WHAT YOU WILL DO | Please transcribe exactly the lines from the one containing "Given: Expand the Stato contratto dropdown" through the end of the records below, both included, and nothing else.

--- RECORDS SHOWN Enclosed Below ---

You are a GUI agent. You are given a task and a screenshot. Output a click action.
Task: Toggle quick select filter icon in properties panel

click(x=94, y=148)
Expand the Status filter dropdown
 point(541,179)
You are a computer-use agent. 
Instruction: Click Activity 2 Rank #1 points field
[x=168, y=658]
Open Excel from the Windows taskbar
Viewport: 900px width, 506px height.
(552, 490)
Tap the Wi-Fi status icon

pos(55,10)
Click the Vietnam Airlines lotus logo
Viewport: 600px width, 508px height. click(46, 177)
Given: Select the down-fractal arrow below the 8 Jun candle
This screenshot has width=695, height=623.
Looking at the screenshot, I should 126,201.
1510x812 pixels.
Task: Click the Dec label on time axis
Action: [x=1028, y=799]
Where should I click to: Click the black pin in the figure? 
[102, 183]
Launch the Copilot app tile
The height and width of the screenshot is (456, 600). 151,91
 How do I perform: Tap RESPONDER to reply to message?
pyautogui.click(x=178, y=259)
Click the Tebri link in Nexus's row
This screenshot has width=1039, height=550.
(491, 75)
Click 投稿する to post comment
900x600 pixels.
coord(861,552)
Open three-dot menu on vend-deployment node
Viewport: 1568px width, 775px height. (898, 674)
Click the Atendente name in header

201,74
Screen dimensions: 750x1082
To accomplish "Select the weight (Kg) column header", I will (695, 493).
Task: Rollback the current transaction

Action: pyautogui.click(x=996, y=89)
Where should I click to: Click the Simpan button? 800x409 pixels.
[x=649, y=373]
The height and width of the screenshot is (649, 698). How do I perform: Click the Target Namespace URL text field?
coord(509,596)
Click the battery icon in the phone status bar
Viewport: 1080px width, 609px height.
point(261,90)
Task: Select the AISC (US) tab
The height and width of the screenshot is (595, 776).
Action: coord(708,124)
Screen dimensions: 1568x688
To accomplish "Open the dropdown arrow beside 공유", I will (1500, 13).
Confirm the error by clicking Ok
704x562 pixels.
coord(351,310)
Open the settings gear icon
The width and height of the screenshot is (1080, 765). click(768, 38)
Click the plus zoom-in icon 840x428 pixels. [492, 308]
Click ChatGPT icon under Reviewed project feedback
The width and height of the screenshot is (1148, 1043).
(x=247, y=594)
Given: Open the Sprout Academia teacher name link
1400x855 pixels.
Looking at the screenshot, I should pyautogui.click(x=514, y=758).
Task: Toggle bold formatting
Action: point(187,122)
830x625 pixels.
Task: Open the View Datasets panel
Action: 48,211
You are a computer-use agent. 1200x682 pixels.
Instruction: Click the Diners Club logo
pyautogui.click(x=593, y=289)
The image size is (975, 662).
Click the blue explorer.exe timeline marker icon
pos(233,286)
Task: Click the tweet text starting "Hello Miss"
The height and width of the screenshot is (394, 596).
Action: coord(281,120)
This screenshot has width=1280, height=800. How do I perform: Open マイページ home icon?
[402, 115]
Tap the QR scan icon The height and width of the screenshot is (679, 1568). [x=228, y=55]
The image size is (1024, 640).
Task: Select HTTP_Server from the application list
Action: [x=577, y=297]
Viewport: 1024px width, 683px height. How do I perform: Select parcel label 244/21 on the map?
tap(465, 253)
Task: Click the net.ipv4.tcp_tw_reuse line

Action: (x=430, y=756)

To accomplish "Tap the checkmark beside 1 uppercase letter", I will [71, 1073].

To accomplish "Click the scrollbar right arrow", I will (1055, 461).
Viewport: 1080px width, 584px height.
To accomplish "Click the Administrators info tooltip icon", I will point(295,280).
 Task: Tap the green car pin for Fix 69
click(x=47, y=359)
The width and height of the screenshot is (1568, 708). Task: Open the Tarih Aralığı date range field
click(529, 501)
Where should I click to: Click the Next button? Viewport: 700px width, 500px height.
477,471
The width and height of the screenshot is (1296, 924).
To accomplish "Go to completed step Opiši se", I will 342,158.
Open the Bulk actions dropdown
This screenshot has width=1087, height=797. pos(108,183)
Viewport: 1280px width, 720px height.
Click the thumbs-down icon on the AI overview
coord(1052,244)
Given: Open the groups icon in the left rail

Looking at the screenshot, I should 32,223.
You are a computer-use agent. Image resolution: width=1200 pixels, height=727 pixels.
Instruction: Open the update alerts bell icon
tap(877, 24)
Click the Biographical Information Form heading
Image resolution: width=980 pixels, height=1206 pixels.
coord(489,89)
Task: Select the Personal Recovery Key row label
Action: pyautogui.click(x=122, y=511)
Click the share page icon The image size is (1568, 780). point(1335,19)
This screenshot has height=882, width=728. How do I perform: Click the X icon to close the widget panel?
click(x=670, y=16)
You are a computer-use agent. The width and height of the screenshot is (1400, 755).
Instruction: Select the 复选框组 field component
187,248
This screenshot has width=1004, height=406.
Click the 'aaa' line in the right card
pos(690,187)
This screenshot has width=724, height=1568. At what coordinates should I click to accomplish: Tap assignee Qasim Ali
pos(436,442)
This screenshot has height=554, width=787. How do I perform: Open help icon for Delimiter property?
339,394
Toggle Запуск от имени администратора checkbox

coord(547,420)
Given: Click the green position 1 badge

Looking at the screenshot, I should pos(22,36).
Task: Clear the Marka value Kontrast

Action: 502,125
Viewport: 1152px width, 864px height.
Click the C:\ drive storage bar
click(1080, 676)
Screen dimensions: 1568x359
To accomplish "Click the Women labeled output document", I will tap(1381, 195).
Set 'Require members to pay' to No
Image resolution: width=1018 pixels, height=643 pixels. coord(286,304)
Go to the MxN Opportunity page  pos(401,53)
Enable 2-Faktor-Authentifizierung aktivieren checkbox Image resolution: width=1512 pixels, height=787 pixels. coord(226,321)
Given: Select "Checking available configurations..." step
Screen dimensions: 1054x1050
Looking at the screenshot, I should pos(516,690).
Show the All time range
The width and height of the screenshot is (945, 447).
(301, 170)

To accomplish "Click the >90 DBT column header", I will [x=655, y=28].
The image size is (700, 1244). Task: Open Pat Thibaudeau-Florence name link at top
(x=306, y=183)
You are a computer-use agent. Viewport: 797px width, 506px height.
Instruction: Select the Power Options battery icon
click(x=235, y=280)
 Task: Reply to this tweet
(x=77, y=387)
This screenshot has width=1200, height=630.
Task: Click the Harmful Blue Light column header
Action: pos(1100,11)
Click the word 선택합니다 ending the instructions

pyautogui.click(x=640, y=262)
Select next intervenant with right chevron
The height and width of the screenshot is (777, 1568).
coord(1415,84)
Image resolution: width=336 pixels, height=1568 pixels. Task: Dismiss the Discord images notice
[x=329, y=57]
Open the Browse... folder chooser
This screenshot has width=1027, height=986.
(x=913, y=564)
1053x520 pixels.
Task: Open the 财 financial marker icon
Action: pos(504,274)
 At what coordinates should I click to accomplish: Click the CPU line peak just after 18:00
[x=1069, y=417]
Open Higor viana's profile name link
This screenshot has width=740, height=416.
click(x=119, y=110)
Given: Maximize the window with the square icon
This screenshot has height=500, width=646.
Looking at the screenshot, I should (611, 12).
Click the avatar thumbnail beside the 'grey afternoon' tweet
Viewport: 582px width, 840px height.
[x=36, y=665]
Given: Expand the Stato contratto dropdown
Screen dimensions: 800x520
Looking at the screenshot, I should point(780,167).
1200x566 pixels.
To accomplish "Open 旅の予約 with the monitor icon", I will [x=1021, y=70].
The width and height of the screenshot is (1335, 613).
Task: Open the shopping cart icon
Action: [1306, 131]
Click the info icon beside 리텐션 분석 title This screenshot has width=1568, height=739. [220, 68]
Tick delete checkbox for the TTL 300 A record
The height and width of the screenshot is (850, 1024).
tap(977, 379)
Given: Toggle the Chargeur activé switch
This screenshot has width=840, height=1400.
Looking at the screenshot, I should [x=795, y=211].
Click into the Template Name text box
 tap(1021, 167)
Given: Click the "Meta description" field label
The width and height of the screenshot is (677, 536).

--- End of Enclosed RECORDS SHOWN ---

RESULT BELOW |
Given: Expand the Stato contratto dropdown
Screen dimensions: 800x520
Looking at the screenshot, I should point(780,167).
1200x566 pixels.
To accomplish "Open 旅の予約 with the monitor icon", I will [x=1021, y=70].
The width and height of the screenshot is (1335, 613).
Task: Open the shopping cart icon
Action: [1306, 131]
Click the info icon beside 리텐션 분석 title This screenshot has width=1568, height=739. [220, 68]
Tick delete checkbox for the TTL 300 A record
The height and width of the screenshot is (850, 1024).
tap(977, 379)
Given: Toggle the Chargeur activé switch
This screenshot has width=840, height=1400.
Looking at the screenshot, I should [x=795, y=211].
Click into the Template Name text box
 tap(1021, 167)
Given: Click the "Meta description" field label
The width and height of the screenshot is (677, 536).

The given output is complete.